- [WHAT IS BEING ASKED] Find the line with "Toggle the Gravity (重力) checkbox" and the line with "Click the Back button" in the entries below; output exactly those two lines, every line between them, and no others.

- [THE DATA]
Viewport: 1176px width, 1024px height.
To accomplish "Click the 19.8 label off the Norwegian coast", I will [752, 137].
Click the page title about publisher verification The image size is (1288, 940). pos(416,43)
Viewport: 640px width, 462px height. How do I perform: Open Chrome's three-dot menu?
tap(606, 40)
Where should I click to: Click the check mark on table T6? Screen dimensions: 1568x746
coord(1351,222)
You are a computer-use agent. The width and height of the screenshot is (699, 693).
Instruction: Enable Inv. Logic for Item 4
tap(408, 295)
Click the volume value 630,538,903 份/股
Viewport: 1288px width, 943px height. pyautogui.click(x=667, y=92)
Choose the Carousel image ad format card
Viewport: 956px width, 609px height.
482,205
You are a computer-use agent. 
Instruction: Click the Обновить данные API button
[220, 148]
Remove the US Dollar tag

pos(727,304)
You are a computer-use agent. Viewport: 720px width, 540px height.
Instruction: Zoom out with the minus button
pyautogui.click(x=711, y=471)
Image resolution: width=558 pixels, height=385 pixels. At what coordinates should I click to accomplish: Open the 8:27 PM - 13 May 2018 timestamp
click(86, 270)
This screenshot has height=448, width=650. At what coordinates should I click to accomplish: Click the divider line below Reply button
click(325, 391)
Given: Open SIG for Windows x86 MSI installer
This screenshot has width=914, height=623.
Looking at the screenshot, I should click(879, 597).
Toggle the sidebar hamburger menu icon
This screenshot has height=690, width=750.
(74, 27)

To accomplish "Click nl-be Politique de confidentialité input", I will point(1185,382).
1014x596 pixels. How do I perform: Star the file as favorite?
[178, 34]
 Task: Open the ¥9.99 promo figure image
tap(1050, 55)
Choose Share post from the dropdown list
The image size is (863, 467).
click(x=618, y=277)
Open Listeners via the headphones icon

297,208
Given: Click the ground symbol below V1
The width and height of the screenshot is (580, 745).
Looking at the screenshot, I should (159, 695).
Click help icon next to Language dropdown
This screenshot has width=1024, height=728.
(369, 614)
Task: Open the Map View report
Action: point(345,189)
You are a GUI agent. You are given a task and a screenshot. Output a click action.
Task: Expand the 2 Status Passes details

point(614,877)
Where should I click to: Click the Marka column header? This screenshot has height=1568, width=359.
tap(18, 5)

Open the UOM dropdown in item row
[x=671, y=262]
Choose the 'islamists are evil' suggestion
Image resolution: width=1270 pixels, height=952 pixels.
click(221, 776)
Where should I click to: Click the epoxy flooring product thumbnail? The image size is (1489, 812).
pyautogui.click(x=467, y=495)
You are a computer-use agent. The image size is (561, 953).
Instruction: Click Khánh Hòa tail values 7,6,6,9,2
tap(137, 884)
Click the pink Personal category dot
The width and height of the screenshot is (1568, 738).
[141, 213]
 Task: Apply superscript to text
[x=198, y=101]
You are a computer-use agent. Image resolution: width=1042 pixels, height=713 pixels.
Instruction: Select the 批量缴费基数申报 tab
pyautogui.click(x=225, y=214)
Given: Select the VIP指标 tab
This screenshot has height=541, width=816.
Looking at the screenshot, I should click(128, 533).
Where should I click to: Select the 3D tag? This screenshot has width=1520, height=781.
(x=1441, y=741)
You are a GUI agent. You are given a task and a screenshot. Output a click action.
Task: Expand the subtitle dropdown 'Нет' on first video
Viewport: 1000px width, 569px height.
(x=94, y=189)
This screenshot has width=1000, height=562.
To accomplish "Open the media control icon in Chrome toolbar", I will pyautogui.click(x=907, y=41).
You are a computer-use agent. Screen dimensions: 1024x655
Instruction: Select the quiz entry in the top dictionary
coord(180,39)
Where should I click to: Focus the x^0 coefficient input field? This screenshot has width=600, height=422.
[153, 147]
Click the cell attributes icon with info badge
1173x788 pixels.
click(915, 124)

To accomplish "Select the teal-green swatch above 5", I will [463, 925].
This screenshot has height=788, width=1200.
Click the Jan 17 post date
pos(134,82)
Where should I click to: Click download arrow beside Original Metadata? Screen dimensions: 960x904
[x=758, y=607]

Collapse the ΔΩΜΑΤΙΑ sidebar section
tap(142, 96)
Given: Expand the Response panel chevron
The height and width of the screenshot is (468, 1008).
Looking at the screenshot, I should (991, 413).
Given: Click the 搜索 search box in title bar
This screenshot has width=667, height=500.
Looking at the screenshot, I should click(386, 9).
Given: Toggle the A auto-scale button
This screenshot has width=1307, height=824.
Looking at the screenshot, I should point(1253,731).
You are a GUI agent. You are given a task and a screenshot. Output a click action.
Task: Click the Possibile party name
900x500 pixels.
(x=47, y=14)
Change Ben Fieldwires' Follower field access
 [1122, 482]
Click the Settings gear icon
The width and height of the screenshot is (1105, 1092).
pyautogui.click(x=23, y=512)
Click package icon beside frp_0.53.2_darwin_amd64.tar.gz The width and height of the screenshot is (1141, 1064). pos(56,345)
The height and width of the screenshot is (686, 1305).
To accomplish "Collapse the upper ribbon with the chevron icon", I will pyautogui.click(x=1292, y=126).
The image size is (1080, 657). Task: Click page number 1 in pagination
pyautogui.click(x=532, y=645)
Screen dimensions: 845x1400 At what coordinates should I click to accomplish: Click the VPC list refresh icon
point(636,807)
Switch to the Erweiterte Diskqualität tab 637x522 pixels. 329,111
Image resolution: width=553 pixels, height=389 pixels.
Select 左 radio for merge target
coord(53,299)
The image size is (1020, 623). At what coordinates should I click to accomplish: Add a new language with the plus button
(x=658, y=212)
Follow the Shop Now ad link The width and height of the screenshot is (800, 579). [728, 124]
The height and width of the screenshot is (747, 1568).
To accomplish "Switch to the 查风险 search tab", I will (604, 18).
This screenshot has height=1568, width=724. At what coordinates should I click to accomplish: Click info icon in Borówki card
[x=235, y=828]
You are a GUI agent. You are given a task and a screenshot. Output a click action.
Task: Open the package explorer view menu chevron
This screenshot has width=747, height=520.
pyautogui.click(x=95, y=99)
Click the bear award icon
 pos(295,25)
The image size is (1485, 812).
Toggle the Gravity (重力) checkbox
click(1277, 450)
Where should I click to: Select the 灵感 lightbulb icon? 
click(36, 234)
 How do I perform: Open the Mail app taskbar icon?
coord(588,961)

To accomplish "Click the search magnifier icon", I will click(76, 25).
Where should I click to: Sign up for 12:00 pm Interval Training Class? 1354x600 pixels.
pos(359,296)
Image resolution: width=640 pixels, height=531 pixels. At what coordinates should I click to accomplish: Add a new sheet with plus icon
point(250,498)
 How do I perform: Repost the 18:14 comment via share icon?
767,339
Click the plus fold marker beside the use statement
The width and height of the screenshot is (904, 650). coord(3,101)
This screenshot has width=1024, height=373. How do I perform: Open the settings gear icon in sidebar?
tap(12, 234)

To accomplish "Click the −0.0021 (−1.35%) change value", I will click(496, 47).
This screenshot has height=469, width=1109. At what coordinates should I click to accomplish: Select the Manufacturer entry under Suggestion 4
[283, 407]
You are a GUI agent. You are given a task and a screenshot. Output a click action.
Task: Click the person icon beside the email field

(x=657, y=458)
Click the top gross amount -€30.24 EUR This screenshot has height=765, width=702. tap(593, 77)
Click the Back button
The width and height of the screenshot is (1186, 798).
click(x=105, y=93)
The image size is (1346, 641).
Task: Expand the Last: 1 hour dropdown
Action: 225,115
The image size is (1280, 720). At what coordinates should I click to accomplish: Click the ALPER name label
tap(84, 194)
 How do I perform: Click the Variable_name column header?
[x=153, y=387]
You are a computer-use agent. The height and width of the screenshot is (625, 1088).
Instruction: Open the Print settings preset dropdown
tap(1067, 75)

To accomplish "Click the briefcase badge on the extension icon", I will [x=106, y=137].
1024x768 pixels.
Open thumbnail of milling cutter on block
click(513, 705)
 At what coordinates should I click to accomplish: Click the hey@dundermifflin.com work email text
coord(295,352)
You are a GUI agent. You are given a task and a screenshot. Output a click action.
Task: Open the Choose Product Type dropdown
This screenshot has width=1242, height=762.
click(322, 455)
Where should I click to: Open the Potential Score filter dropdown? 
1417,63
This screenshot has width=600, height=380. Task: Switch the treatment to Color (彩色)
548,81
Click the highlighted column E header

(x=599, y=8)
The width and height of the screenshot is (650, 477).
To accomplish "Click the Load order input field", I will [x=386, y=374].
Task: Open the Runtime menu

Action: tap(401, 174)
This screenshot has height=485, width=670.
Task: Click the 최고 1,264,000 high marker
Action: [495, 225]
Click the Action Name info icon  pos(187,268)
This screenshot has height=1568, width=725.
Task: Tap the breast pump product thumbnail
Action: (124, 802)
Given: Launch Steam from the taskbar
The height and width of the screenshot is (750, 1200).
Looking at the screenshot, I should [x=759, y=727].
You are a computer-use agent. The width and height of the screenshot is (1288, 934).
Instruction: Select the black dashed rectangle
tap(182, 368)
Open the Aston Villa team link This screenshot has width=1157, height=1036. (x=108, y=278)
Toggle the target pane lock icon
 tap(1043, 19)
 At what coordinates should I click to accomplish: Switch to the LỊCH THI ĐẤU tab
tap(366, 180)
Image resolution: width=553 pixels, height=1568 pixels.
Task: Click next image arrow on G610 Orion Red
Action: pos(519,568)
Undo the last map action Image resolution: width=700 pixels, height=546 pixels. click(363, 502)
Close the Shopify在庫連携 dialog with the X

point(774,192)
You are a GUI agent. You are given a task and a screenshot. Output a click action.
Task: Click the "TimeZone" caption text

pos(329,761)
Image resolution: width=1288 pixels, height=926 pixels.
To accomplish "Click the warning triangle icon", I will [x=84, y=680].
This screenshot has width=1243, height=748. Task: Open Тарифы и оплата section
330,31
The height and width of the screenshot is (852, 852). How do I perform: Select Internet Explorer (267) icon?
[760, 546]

- [RESULT OF THIS EXERCISE]
Toggle the Gravity (重力) checkbox
click(1277, 450)
Where should I click to: Select the 灵感 lightbulb icon? 
click(36, 234)
 How do I perform: Open the Mail app taskbar icon?
coord(588,961)

To accomplish "Click the search magnifier icon", I will click(76, 25).
Where should I click to: Sign up for 12:00 pm Interval Training Class? 1354x600 pixels.
pos(359,296)
Image resolution: width=640 pixels, height=531 pixels. At what coordinates should I click to accomplish: Add a new sheet with plus icon
point(250,498)
 How do I perform: Repost the 18:14 comment via share icon?
767,339
Click the plus fold marker beside the use statement
The width and height of the screenshot is (904, 650). coord(3,101)
This screenshot has width=1024, height=373. How do I perform: Open the settings gear icon in sidebar?
tap(12, 234)

To accomplish "Click the −0.0021 (−1.35%) change value", I will click(496, 47).
This screenshot has height=469, width=1109. At what coordinates should I click to accomplish: Select the Manufacturer entry under Suggestion 4
[283, 407]
You are a GUI agent. You are given a task and a screenshot. Output a click action.
Task: Click the person icon beside the email field

(x=657, y=458)
Click the top gross amount -€30.24 EUR This screenshot has height=765, width=702. tap(593, 77)
Click the Back button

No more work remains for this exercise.